[HPforGrownups] Re: Harry Potter: Fantasy or Sci-Fi?
Aberforth's Goat
Aberforths_Goat at Yahoo.com
Mon Mar 12 07:01:32 UTC 2001
No: HPFGUIDX 14130
Pippin wrote,
> There are Eureka! moments in the background of Harry Potter, just as
> there is a landscape in the background of the Mona Lisa. But in the
> foreground, there is what Tolkien calls the Eucatastrophe, the "sudden
> glorious turn that lifts the heart", when, by something we never
> expected to happen, the day is saved. When the Stone drops into Harry's
> pocket, when the sword drops out of Gryffindor's hat, when Prongs
> gallops out of the darkness, when Harry's parents appear from
> Voldemort's wand...those are Eucatastrophes. They belong to the genre
> Tolkien called fairy-story and we call fantasy: the genre of The Lord of
> the Rings and of Harry Potter.
Hey--that's one fascinating distinction. SF turns on eureka moments, fantasy
on eucatastrophe moments. I think it's very helpful.
OTOH, I fear that distinction might be seen as reducing SF plots to special
FX. I'm no SF fan, but there's surely more to that sort of literature than
the "loud bangs and smells and sudden disappearings" (copyright prof.

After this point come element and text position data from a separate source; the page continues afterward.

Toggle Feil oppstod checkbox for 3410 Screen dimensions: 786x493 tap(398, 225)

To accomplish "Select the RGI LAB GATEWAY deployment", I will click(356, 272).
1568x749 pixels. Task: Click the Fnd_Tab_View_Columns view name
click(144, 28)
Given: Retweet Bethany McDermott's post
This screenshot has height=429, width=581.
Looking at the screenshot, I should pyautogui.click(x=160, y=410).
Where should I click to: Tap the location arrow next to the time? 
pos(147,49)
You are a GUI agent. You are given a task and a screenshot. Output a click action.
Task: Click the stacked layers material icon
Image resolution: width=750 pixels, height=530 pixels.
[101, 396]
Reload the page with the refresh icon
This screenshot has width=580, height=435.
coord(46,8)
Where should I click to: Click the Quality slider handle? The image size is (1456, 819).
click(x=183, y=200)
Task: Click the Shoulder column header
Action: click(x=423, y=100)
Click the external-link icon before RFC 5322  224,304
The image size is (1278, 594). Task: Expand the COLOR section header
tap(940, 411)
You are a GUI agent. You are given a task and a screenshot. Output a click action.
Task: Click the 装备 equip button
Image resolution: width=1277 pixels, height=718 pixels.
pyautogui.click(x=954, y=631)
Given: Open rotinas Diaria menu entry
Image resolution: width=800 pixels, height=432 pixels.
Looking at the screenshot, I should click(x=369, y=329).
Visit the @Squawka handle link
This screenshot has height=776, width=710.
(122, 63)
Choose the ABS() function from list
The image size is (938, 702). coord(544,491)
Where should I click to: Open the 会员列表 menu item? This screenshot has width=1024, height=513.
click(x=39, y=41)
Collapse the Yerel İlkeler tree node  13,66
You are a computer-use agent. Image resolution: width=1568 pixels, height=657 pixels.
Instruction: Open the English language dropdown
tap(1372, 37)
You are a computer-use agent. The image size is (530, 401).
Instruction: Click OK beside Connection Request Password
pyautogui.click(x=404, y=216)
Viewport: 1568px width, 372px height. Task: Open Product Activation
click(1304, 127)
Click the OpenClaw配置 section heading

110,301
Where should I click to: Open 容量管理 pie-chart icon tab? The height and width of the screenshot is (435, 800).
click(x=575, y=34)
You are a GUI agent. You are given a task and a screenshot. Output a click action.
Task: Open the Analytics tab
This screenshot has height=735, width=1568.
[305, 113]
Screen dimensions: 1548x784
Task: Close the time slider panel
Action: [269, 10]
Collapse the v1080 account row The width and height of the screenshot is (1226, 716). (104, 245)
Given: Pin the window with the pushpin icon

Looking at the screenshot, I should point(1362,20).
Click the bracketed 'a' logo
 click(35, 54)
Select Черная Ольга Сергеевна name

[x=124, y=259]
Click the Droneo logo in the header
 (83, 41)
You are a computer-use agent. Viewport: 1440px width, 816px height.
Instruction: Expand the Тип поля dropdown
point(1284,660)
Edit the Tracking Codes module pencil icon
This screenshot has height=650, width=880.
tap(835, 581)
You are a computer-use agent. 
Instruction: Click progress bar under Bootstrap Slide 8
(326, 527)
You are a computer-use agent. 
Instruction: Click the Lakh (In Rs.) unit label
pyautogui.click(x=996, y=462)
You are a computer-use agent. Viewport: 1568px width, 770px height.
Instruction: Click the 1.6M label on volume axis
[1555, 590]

Trewlaney). All significant ficition is about people; both SF and fantasy
simply create the world in which the story takes place. Also, though I don't
have Tolkein's article clearly in mind, couldn't it be said that all truly
moving fiction demands a moment eucatastrophe, or positive resolution and
reintegration? Or must the eucatastrophe be intrinsically connected to (and
inserperable from) the "fairy" part of the fairy tale?
I'm very curious!
Baaaaaa!
Aberforth's Goat (a.k.a. Mike Gray)
_______________________
"My own brother, Aberforth, was prosecuted for practising
inappropriate charms on a goat. It was all over the papers,
but did Aberforth hide? No he did not! He held his head high."